¿Qué pasó con el proyecto de ley del vapeo en la Comisión de Salud del Senado?

En Chile, la situación es cada vez más complicada para el vapeo. Más que avanzar hacia una regulación, lo estamos haciendo hacia una prohibición encubierta que podría terminar en Chile con una de las herramientas  más efectivas para la reducción de daños asociados al tabaquismo.

Luego de que la Cámara del Senado de Chile aceptara legislar sobre el cigarrillo electrónico y que el senador Guido Girardi hiciera llegar una serie de indicaciones al proyecto de ley, la Comisión de Salud aprobó las acotaciones y sumó cambios que no son nada auspiciosos. Además de no permitirse los sabores y la publicidad, se agregó la prohibición de decir que el cigarrillo electrónico es menos dañino que el tradicional (sin importar lo que diga la ciencia) y se estableció la imposibilidad de comunicarlo a través de cualquier medio. 

Lo preocupante es que en esta discusión se hizo referencia a estudios y pruebas que no existen, sin que nadie de la Comisión cuestionara la existencia o veracidad de los mismos.

Es curioso que mientras esto está ocurriendo en Chile, al otro del mundo se reuniera la Comisión Especial sobre Lucha contra el Cáncer del Parlamento Europeo con la Organización Mundial de la Salud, instancia en la que se afirmó que no existe ningún escenario en el que el cigarrillo electrónico pueda ser más perjudicial que el convencional.

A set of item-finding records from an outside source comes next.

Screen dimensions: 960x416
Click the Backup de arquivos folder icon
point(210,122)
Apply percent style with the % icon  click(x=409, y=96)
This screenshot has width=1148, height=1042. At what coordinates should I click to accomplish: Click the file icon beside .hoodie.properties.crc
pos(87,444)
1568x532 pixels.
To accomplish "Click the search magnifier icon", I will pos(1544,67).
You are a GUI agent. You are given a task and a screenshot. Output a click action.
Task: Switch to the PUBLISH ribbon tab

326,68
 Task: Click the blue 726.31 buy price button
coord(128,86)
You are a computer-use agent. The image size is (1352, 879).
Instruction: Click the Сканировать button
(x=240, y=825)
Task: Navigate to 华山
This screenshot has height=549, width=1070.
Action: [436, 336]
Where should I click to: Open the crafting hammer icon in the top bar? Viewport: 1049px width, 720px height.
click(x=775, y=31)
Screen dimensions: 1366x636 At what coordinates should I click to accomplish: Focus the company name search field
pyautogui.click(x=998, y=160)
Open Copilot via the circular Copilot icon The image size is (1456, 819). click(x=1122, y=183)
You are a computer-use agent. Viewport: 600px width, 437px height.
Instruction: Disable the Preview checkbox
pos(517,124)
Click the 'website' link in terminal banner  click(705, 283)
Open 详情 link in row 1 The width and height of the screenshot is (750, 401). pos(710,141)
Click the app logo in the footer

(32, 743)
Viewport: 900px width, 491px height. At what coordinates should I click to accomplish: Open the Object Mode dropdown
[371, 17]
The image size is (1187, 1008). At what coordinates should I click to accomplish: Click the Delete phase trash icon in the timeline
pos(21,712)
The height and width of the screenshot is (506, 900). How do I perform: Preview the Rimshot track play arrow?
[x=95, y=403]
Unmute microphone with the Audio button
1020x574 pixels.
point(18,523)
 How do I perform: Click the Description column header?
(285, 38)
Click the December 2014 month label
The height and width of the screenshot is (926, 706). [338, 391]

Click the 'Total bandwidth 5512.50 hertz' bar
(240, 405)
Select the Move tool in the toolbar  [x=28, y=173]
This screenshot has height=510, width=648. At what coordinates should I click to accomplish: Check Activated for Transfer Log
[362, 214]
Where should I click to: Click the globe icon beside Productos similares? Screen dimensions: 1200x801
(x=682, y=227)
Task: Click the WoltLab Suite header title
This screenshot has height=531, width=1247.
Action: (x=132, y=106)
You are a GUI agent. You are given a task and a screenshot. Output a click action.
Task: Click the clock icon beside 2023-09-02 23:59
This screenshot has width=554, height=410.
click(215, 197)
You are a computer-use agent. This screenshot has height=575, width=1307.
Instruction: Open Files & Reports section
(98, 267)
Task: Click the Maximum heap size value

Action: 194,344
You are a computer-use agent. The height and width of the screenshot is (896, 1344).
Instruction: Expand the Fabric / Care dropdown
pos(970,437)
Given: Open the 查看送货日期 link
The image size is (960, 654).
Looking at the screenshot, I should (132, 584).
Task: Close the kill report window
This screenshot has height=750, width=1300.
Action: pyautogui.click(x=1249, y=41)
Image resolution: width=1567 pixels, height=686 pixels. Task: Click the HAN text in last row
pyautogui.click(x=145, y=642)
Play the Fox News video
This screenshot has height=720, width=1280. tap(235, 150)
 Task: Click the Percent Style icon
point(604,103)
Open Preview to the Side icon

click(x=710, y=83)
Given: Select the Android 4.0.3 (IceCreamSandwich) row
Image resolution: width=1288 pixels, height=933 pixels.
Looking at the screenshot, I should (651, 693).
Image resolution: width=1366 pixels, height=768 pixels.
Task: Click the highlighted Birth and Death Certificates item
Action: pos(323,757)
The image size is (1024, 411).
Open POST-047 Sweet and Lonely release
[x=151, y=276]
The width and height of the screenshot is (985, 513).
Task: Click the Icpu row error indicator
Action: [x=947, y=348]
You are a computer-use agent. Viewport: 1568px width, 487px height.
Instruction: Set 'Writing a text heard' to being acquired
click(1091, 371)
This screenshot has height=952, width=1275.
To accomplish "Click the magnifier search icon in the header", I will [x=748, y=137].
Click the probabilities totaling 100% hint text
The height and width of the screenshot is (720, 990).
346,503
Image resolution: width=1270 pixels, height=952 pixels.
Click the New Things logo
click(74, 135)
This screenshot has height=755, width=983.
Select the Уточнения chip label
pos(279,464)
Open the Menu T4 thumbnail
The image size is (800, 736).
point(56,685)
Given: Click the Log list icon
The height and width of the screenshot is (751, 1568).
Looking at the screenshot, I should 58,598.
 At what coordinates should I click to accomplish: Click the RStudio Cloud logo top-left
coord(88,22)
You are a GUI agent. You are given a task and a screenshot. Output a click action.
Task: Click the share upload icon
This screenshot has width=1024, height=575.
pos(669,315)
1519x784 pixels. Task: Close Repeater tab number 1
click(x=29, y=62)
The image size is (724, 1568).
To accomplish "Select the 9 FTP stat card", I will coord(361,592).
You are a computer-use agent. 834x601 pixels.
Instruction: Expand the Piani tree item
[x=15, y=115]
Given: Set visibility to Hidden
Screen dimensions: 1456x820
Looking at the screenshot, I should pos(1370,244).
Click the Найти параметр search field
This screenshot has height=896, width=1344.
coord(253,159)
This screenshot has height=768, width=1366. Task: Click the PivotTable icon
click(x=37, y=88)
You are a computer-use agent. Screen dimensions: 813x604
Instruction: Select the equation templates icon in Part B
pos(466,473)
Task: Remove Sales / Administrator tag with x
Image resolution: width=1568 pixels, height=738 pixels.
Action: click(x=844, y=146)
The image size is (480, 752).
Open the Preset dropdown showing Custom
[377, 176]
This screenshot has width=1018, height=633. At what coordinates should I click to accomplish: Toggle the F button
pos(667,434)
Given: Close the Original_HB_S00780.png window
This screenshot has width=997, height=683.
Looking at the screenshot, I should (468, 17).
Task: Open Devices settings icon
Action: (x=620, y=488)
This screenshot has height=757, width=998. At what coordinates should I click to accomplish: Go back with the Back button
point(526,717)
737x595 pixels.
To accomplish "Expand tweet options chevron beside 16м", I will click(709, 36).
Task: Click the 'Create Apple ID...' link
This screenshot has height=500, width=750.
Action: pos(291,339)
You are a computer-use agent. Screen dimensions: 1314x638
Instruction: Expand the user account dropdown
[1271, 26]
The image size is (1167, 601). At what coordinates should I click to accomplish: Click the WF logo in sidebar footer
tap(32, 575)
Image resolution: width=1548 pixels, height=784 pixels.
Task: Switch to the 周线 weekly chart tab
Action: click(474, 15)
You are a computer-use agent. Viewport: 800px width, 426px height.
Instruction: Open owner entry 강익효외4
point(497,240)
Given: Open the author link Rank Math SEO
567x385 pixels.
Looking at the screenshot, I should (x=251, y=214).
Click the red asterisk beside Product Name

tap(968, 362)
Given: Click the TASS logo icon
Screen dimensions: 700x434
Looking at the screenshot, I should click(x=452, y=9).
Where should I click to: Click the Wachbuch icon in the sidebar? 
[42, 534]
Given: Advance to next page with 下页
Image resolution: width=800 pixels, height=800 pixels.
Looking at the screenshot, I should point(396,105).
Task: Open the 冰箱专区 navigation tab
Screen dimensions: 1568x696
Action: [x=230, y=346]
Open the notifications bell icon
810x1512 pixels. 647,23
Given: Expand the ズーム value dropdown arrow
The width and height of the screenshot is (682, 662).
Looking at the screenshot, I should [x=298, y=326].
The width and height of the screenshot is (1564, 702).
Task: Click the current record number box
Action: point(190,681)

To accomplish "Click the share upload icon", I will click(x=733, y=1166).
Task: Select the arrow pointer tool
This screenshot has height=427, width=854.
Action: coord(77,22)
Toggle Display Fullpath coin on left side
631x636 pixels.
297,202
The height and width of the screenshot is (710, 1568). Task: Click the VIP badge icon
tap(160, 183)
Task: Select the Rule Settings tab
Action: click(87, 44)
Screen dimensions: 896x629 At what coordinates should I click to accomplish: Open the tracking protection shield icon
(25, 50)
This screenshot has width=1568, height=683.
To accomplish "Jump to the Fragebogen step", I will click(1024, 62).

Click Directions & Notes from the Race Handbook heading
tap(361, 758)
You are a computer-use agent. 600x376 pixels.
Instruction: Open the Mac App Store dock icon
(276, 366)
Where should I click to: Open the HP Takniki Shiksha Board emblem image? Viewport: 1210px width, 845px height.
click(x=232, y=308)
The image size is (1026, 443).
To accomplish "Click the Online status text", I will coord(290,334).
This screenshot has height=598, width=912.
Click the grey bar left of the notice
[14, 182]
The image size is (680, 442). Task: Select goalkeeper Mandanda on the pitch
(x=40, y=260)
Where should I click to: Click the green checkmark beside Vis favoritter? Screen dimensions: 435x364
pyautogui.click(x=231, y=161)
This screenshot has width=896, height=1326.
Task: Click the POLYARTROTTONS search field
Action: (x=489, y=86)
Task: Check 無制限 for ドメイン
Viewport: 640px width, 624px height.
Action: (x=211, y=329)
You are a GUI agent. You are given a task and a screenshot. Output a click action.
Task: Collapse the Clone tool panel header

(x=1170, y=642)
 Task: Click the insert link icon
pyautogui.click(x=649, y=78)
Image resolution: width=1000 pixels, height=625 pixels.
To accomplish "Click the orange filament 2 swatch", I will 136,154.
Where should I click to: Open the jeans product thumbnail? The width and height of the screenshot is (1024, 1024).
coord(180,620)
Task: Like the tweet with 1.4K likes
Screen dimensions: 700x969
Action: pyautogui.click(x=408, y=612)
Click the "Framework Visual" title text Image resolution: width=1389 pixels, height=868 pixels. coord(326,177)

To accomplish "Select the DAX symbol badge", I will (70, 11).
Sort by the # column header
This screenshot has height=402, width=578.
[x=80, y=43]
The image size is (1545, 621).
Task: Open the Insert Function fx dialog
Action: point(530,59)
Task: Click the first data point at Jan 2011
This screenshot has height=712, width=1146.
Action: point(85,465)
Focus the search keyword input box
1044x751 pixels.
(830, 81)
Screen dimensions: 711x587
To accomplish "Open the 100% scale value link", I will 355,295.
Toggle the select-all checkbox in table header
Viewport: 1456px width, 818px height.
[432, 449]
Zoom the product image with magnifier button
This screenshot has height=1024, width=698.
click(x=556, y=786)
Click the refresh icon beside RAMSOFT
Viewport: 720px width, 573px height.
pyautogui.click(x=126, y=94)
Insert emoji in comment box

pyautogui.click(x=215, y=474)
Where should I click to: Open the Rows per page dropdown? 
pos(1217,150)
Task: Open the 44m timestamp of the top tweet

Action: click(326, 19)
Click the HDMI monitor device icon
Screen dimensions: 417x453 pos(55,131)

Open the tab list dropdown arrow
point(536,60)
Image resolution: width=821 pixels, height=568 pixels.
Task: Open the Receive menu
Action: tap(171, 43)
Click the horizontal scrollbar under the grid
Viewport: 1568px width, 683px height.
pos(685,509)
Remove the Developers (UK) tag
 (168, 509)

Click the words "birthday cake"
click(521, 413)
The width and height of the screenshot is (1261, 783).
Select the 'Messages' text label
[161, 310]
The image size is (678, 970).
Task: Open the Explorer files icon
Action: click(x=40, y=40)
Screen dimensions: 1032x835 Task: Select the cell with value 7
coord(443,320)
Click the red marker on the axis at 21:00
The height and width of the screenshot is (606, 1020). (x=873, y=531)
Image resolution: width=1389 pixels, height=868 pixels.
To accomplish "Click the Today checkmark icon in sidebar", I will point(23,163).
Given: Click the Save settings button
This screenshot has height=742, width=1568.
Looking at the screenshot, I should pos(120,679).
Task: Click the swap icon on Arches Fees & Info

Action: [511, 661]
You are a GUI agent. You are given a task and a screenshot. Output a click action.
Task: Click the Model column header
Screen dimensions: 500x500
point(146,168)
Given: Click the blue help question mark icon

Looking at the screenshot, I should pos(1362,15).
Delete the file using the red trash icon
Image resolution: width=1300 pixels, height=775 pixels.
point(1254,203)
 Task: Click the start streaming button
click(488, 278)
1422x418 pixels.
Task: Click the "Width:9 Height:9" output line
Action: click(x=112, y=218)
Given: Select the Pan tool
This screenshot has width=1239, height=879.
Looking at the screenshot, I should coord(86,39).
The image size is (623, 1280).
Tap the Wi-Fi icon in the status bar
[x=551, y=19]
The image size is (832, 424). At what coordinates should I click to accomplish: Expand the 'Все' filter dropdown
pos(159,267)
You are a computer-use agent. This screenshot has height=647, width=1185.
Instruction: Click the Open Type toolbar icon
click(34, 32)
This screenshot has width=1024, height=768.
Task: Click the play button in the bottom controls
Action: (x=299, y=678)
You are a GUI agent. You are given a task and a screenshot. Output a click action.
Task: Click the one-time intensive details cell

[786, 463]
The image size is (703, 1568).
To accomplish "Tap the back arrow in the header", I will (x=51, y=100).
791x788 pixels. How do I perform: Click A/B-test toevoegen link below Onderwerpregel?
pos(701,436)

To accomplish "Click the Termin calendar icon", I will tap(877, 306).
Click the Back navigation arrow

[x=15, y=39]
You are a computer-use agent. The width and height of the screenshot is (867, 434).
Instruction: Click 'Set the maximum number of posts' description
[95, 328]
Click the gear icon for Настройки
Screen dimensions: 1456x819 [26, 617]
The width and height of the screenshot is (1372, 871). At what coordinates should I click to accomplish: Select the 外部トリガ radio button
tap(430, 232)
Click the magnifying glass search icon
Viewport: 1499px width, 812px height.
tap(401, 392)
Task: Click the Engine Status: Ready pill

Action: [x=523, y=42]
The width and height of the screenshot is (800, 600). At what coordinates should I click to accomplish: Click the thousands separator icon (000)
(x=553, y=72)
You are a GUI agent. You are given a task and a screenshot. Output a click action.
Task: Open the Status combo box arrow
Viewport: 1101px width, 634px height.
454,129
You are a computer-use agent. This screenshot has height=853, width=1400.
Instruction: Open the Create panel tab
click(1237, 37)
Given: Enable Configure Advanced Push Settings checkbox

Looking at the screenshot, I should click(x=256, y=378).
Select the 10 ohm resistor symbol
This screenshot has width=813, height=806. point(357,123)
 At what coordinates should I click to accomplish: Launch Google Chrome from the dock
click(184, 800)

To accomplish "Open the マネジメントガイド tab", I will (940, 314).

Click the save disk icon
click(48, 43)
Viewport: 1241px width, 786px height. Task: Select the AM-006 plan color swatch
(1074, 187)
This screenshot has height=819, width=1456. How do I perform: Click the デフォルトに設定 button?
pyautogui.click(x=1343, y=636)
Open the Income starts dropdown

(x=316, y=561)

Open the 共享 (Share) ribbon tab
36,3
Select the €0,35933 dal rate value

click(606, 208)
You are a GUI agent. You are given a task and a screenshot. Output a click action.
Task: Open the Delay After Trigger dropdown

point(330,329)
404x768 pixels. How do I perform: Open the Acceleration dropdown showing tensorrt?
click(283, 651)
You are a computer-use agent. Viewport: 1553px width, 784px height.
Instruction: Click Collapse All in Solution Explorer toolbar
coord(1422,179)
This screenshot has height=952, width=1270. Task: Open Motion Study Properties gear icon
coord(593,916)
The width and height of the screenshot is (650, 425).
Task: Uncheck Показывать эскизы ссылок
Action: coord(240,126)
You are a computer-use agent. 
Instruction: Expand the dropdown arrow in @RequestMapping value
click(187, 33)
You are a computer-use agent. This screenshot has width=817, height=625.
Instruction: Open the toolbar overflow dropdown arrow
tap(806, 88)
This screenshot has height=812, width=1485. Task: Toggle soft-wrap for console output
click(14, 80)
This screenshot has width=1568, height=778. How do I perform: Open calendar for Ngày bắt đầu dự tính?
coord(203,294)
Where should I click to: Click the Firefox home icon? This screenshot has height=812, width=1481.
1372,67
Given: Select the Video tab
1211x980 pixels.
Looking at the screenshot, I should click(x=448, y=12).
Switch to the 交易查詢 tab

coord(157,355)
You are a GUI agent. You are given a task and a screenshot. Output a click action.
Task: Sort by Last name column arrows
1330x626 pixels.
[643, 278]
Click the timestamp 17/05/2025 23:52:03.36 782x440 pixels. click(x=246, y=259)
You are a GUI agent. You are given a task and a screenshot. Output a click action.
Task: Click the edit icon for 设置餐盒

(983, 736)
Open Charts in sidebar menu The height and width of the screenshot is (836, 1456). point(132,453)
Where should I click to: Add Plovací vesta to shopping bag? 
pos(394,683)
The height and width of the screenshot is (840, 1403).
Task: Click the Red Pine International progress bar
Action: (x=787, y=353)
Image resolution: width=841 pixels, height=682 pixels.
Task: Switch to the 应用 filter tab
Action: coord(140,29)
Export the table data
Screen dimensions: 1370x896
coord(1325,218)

Además se resaltó que el acceso a los e-cigarrettes no debe ser más difícil que el tradicional, porque representa una alternativa a la reducción de daños. Pero a pesar de este antecedente, el senador Girardi sostuvo que la OMS llamaba a prohibirlos. 

También se habló de un estudio que supuestamente habría hecho la American Cancer Society y que probaba que el cigarrillo electrónico era incluso más dañino que el tradicional, porque contenía formaldehído y otros metales pesados. Sin embargo, la verdad es que no existe evidencia de ese estudio. El único comentario que hace la página web de la organización al respecto es que los cigarrillos electrónicos podrían contener las mencionadas sustancias, basándose en un estudio que -dicho sea de paso- fue demostrado falso (debido a que en el análisis se utilizó el dispositivo de mala manera y quemaron la resistencia). 

Por otro lado, en la sesión, ante el cuestionamiento de la senadora Ena Von Baer respecto del vapeador pasivo, el senador Girardi respondió con explicaciones confusas y poco certeras. Siendo que existen estudios, como el del director del departamento de Láseres y Haces Moleculares del Instituto Multidisciplinario de la Universidad Complutense de Madrid, que acreditan que las personas que están cerca de un vapeador inhalan cien veces menos nicotina que un fumador pasivo, algo tan menor que incluso descarta la posibilidad de un vapeador pasivo.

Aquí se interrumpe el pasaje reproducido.